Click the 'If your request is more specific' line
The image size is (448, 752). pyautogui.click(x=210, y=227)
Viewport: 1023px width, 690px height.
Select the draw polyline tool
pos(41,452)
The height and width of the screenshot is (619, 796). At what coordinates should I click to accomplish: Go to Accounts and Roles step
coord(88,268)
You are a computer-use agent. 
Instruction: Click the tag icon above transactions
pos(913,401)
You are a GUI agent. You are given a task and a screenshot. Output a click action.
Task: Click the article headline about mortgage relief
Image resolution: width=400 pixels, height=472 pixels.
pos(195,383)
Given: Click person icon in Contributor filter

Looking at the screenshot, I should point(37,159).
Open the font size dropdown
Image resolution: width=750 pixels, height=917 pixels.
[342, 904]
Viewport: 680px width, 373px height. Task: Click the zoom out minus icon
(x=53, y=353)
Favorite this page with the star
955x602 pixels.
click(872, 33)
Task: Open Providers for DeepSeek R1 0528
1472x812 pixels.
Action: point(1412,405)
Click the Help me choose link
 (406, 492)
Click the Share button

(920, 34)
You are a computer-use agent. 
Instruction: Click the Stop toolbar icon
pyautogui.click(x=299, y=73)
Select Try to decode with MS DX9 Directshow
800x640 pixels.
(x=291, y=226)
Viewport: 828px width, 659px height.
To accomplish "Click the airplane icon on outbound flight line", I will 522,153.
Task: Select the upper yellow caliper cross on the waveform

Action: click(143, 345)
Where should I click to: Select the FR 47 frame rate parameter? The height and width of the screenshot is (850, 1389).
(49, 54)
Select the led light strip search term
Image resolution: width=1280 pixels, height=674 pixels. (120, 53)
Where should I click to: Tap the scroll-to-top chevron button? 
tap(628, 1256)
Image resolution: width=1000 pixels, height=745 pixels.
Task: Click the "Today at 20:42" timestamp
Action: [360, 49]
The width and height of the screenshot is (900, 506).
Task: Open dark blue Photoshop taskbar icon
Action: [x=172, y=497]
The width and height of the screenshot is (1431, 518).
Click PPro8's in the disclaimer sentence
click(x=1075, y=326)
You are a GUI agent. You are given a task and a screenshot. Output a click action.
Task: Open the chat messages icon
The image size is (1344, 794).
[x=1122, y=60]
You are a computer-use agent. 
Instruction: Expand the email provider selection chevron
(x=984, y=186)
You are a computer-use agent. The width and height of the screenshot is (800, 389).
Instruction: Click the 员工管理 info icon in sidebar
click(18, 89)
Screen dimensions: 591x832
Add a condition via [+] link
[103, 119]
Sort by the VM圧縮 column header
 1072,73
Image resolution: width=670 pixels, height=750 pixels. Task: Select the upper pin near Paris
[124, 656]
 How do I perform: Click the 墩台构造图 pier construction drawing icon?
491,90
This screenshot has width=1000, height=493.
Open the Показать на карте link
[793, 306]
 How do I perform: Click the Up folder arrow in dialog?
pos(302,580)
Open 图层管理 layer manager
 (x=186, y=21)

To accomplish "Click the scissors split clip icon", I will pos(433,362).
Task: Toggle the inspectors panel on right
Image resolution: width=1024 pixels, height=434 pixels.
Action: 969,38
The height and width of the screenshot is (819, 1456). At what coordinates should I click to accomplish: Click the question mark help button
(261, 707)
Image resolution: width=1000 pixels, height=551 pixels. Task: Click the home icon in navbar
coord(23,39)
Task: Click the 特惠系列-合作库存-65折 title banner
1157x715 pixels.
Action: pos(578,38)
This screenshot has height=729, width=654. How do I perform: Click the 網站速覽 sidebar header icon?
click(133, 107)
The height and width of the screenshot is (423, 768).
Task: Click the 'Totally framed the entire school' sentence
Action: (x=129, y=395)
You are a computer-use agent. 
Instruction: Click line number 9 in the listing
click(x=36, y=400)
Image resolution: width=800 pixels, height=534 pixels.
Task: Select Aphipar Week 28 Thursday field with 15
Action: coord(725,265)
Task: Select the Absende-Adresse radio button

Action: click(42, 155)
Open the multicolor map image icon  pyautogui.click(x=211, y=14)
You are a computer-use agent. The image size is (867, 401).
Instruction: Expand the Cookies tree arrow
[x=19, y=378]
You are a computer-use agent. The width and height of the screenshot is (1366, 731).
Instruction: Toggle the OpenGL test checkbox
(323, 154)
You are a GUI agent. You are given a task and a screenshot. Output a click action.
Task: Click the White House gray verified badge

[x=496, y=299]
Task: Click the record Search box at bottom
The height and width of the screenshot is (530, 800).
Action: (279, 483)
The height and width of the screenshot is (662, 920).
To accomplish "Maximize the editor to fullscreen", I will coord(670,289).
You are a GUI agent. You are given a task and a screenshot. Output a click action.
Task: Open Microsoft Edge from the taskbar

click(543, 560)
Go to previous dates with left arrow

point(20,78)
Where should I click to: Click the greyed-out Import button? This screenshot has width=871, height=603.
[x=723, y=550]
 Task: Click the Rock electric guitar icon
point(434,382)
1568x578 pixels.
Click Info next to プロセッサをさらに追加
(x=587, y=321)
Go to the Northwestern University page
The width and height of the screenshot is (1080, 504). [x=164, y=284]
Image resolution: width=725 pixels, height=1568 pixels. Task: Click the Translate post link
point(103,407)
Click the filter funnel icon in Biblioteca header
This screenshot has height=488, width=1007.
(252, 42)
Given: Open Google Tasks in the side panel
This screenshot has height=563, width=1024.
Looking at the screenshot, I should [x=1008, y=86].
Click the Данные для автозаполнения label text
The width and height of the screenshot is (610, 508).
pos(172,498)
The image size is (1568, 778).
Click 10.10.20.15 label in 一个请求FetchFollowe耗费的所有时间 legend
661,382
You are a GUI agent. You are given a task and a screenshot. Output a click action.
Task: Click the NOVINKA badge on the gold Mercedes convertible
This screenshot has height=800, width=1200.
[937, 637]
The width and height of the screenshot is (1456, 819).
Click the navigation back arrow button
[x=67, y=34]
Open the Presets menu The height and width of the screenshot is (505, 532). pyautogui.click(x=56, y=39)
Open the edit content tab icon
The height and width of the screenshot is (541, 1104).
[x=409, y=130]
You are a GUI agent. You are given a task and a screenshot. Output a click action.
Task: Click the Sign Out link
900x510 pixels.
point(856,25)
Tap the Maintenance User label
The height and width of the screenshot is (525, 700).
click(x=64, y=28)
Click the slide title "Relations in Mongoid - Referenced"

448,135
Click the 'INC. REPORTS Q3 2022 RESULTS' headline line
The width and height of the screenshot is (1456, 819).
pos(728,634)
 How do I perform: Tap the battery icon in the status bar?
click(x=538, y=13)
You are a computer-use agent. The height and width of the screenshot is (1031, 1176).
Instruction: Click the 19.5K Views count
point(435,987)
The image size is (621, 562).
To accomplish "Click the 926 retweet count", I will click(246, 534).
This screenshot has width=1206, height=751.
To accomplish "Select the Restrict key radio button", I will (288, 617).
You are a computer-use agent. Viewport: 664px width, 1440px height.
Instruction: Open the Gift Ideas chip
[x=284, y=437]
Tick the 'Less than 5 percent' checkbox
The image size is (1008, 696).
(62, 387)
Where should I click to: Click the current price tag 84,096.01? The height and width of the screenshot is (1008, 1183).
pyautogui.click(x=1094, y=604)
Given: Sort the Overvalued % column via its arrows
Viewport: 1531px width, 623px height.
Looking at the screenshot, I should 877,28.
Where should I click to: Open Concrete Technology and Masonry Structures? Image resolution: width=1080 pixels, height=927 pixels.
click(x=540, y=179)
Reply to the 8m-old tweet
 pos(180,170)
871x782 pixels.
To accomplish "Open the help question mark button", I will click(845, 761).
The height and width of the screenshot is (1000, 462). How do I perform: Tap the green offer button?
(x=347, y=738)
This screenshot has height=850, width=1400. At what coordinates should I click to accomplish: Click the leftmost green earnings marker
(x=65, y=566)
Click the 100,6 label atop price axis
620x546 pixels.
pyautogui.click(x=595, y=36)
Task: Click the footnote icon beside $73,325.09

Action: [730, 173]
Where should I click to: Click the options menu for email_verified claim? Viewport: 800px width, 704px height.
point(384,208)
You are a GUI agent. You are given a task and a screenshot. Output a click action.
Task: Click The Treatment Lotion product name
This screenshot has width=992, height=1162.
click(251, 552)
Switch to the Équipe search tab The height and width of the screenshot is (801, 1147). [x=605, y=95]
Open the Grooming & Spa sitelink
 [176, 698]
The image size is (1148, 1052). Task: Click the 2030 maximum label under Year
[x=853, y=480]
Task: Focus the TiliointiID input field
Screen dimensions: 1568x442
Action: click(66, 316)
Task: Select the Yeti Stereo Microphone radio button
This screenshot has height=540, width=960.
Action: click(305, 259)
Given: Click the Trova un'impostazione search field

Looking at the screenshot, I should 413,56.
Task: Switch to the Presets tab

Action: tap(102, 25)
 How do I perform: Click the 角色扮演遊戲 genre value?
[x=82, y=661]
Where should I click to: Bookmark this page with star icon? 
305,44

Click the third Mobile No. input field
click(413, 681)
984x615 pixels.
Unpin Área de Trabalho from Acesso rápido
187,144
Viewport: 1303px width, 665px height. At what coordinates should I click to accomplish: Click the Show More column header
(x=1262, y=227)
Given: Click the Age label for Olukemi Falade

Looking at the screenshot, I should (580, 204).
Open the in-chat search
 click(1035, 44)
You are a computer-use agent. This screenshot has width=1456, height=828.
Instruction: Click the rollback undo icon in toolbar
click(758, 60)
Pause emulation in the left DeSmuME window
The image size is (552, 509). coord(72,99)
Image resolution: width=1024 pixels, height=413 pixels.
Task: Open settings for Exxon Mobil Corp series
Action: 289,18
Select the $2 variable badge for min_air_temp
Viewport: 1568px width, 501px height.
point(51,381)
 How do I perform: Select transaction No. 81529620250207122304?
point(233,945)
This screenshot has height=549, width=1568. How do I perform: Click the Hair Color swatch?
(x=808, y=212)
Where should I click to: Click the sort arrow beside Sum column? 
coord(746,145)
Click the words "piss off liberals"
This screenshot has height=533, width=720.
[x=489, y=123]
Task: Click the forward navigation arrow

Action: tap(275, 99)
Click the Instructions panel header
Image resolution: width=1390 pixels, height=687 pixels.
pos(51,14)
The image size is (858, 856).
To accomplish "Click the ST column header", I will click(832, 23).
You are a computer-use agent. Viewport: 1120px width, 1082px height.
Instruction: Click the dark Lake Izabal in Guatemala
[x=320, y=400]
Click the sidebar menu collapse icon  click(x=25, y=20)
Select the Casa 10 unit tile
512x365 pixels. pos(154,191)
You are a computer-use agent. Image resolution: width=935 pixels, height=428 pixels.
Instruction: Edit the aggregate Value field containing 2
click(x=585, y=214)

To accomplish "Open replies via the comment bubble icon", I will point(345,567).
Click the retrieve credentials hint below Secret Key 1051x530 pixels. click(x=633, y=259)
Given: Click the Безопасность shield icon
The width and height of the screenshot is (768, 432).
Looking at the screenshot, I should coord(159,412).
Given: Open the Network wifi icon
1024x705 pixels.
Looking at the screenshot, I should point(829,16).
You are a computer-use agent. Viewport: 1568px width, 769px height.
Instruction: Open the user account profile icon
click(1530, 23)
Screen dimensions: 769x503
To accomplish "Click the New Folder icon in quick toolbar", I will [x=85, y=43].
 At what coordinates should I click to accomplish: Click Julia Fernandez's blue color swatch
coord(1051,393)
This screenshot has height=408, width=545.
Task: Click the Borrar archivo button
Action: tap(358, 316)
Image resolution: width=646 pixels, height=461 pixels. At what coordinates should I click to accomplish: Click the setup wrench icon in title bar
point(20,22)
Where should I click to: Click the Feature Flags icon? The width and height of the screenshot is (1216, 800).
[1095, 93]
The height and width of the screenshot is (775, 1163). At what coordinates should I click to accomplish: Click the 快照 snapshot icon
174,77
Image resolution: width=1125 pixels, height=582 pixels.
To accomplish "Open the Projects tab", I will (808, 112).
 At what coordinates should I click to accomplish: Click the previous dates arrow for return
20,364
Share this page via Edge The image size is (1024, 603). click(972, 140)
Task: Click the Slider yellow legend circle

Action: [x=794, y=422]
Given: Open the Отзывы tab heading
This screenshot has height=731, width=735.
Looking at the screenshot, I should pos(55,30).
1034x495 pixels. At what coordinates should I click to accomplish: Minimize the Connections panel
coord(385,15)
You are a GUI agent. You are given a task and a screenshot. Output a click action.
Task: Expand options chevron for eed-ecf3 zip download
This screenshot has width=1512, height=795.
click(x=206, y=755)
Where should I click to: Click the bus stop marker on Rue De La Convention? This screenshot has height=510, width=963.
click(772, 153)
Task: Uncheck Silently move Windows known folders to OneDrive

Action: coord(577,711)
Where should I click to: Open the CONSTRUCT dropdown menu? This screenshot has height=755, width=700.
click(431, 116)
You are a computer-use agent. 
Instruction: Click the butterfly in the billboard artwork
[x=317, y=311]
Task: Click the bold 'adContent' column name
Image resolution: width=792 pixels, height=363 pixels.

**WHAT TO DO**:
Search the material for the word "name". Each line where it is found must be copied.

**TASK RESPONSE**:
Task: Click The Treatment Lotion product name
Task: Click the bold 'adContent' column name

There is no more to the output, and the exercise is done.